_Task instructions_:
1. In the account of the baby's illness below, translate this sentence into Spanish: "He was born in April, Easter Sunday, 1990."
2. In the account of the baby's illness below, what were the parents told about the week before Christmas?
3. Carry on the account of the baby's illness below, picking up after its final question.

_Text shown_:
※ ※ ※

But I did socialize with the group. I'd have my children around these guys. And so they got comfortable being around other people with HIV. They didn't see just me as HIV.
I had my baby. He was born in April, Easter Sunday, 1990. So it was '89 when I found out I was pregnant. Because he was born in April of '90.
Well, for the first six months of his life, he was very, very, very healthy. He stayed on the growth chart and, you know, the little curves; he was right on target. And right at about 6, 7 months, when he started developing his own immune system, he started getting sick. And they sent him to my pediatrician, who I love, still, today; sent him to New Orleans -- because at that time, New Orleans still had a leper colony; I mean, just for study purposes. So they took him down there; they drew blood; sent it there. And they told us maybe the week before Christmas that he would develop AIDS and probably wouldn't live to be 1 year old.
How did you feel when you first heard that news?

※ ※ ※

_Information shown_:

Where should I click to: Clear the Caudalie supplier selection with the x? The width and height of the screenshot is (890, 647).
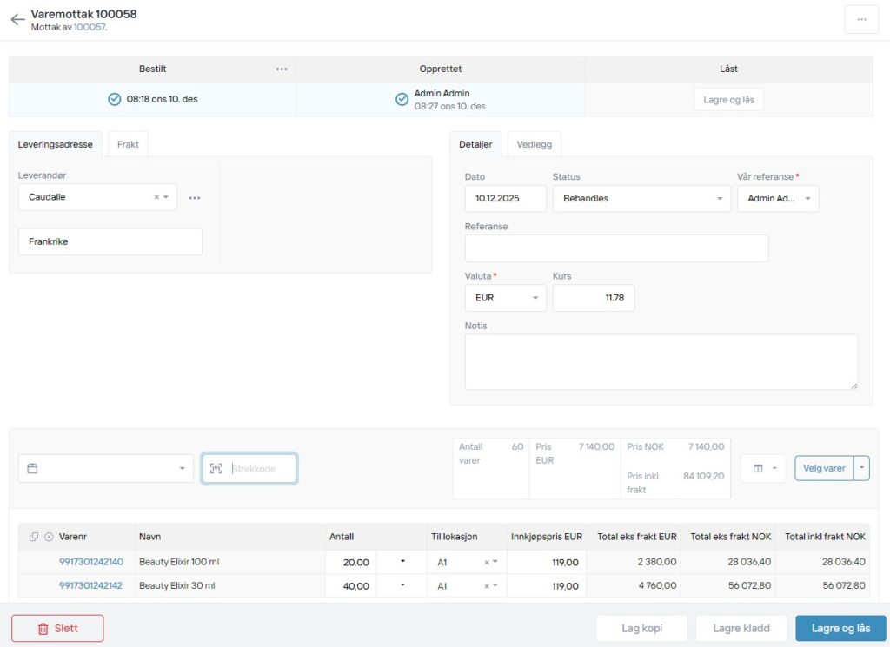pos(156,197)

※ ※ ※

_Task-by-task outputs_:
1. Nació en abril, el Domingo de Pascua de 1990.

2. They were told that he would develop AIDS and probably wouldn't live to be 1 year old.

3.
At that point, I was like; I cried for a little minute. And then I came up with a game plan. We took pictures every day. We did birthday parties. We were doing our lifetime worth of stuff in the next six months. Because Easter was going to be in April; this was December. We was trying to get everything out.
What was your baby like?
Oh. Oh, he always smiled. Always, always. He was very happy. Always, always, always, always smiling, even when he was in pain. I've thought about that, because I've never really been sick -- I have gone to the hospital one time, but I've never really been sick -- but I just think they've put a man on the moon; I don't think anything on me should hurt. So I need to tell my doctors, "You need to work it out. I don't think nothing on me should hurt."
He never really verbally communicated, but a couple of times, he had kidney stones. My doctor said that was the extreme, extreme, extreme of pain. He would cry, but he still smiled through that. You know, he just always smiled. I'm like, that ain't the creed I'm cut from. I want something! So he was extremely happy.
Was it at some point during his life that you started to come to terms with your own diagnosis and think about yourself? Or did that come later?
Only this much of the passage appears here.